Course Learning Objectives
- Describe the main concepts in epidemiology.
- Describe the methodological approaches to measuring diseases in populations and assessing relationships between exposures and diseases.
- Describe how to use measures of association to investigate the relationship between exposure and disease.
- Describe the characteristics of different study designs, including cohort studies, case-control studies, and randomized trials and provide examples of when each study design would be appropriate and preferred.
- List the seven viewpoints that epidemiologists use to assess the likelihood of a causal exposure-disease relationship.
- Identify confounding and how to account for confounding to produce valid conclusions.
- Describe the most common strategies to control for confounding.
- Give examples of how the research question of interest will dictate how subjects are classified in terms of exposure and disease.
- Describe how to interpret the various measures of test performance.
- Summarize the common regression methods used in epidemiology.
- Describe the various types of surveillance systems and the ways in which global health surveillance can guide public health action.
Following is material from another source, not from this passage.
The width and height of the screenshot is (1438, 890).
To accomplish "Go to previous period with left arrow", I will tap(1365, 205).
Module Learning Objectives
Module 1: Introduction to Epidemiologic Methods and Quantitative Research
- Describe the main concepts in epidemiology.
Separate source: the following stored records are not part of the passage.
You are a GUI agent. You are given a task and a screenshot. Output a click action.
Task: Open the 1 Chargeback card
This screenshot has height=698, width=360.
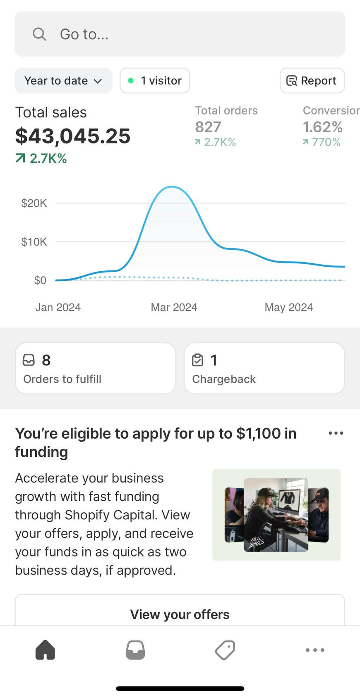pos(264,368)
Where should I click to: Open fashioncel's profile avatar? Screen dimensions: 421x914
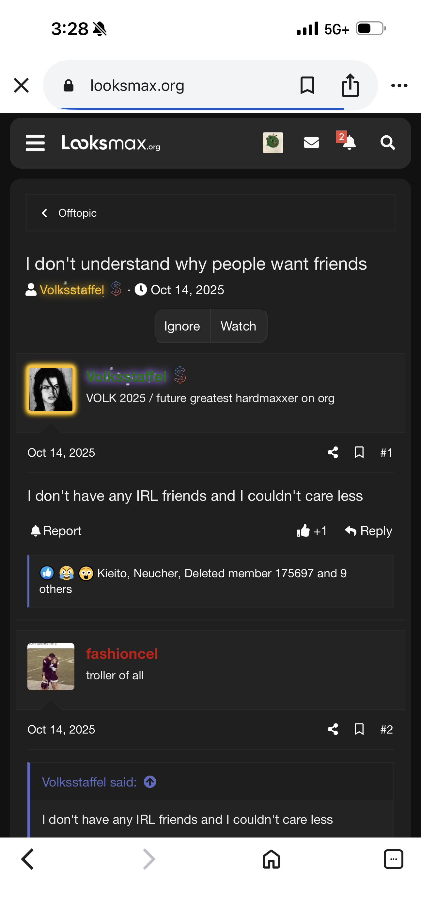click(x=51, y=666)
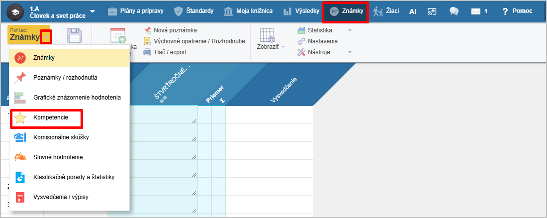The image size is (547, 218).
Task: Open the envelope mail icon
Action: 476,11
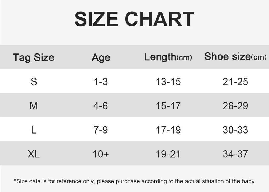The image size is (269, 192).
Task: Click the S tag size cell
Action: 34,82
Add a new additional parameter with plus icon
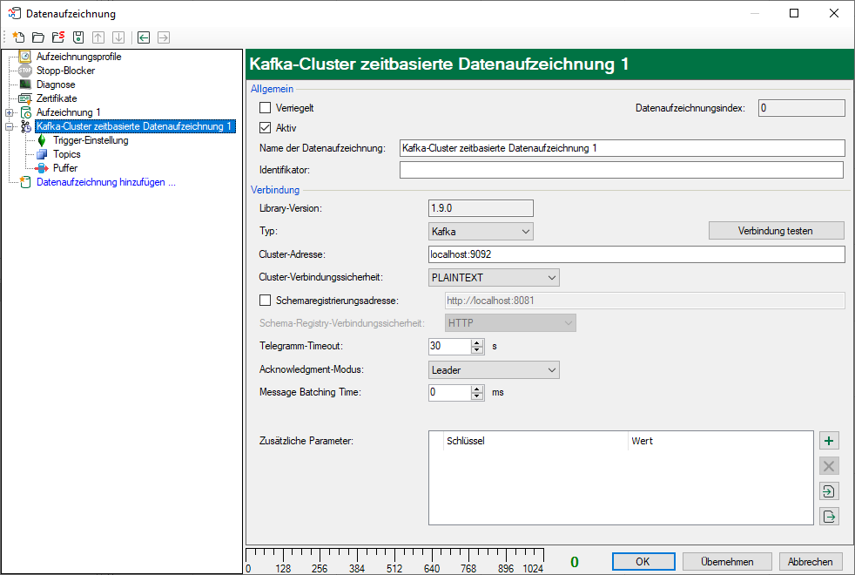Screen dimensions: 855x575 [830, 441]
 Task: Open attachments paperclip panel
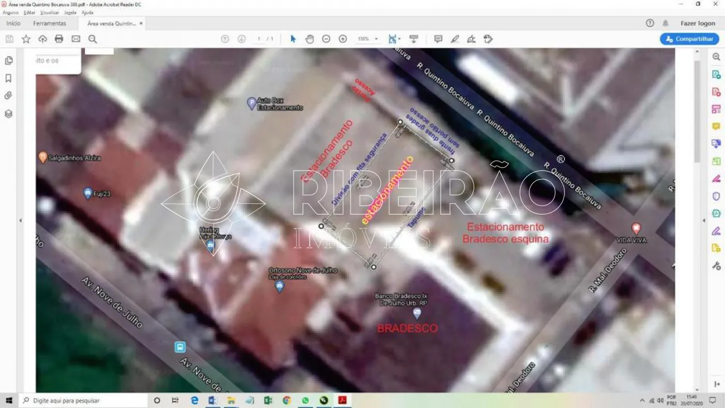8,96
- Describe the methodological approaches to measuring diseases in populations and assessing relationships between exposures and diseases.
- Give an example of a disease that is distributed unevenly in a population and what the distribution might tell you about the cases of disease.
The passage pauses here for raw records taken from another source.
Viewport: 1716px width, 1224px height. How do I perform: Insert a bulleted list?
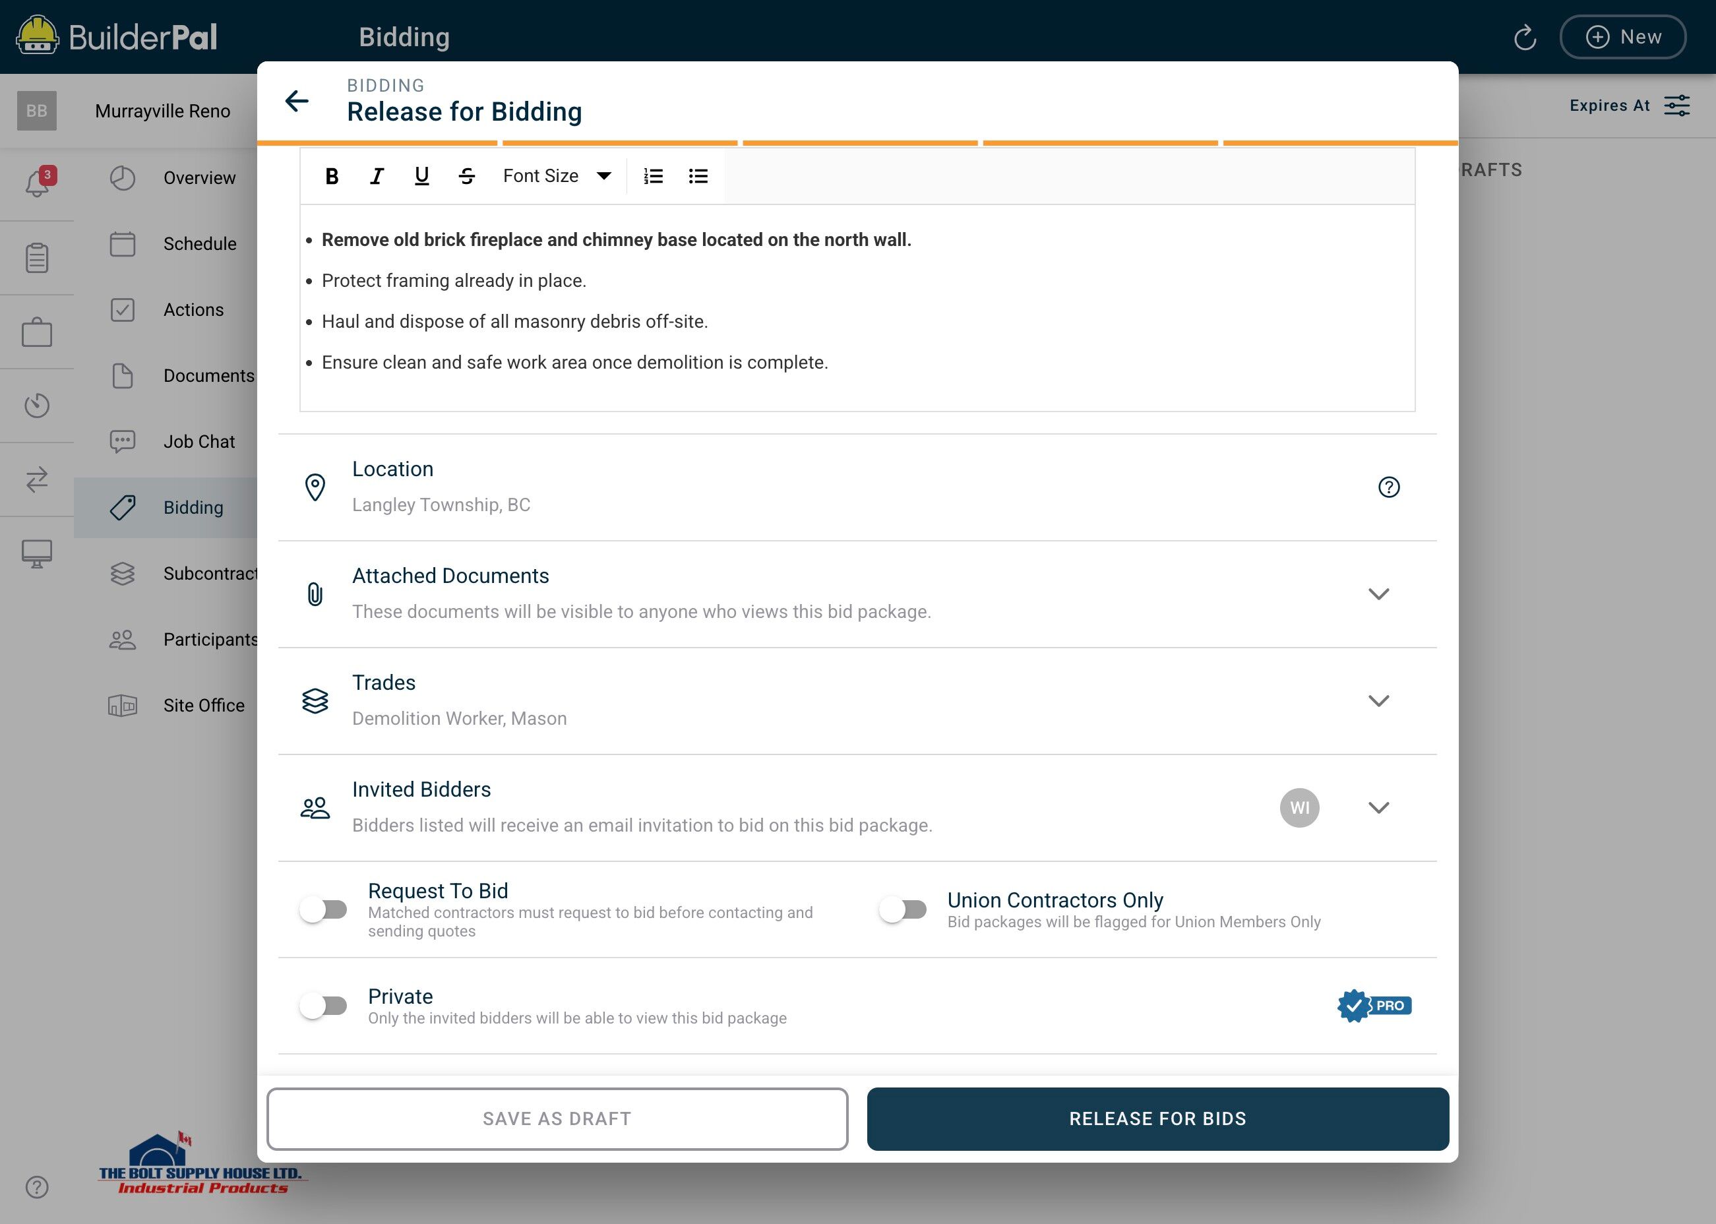click(x=698, y=176)
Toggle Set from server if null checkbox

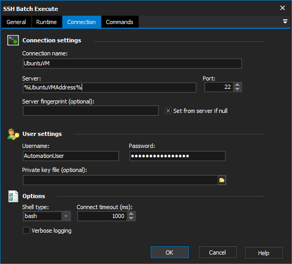pyautogui.click(x=168, y=111)
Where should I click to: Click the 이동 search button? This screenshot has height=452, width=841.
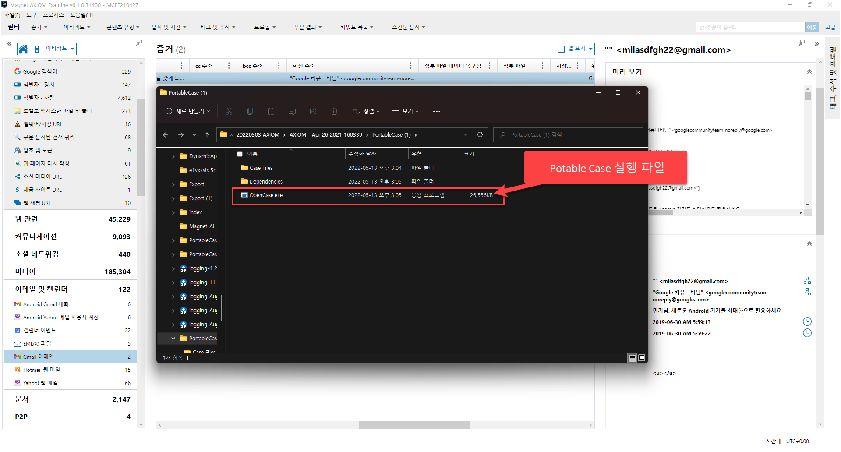pos(812,27)
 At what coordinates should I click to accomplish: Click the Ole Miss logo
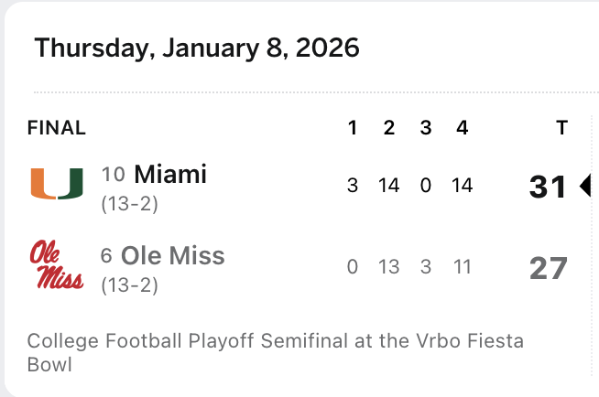[x=57, y=265]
- Define prevalence and incidence and describe the steps to measure each in a typical epidemiologic study.
- Explain how to compare disease risk between two groups and how to interpret these comparisons.
Module 2: Introduction to Statistical Decision Making
- Summarize data using standard measures of location and spread.
- List the graphical approaches to data display and identify how graphical displays can supplement formal statistical analysis.
- List and describe the standard measures of location and spread.
- Explain the relationship of hypothesis testing and independence of data.
- Define p-value and describe how p-values are used to assess the strength of statistical associations.
- Describe how to use measures of association to investigate the relationship between exposure and disease.
Module 3: Epidemiologic Study Designs
- Describe the characteristics of different study designs, including cohort studies, case-control studies, and randomized trials and provide examples of when each study design would be appropriate and preferred.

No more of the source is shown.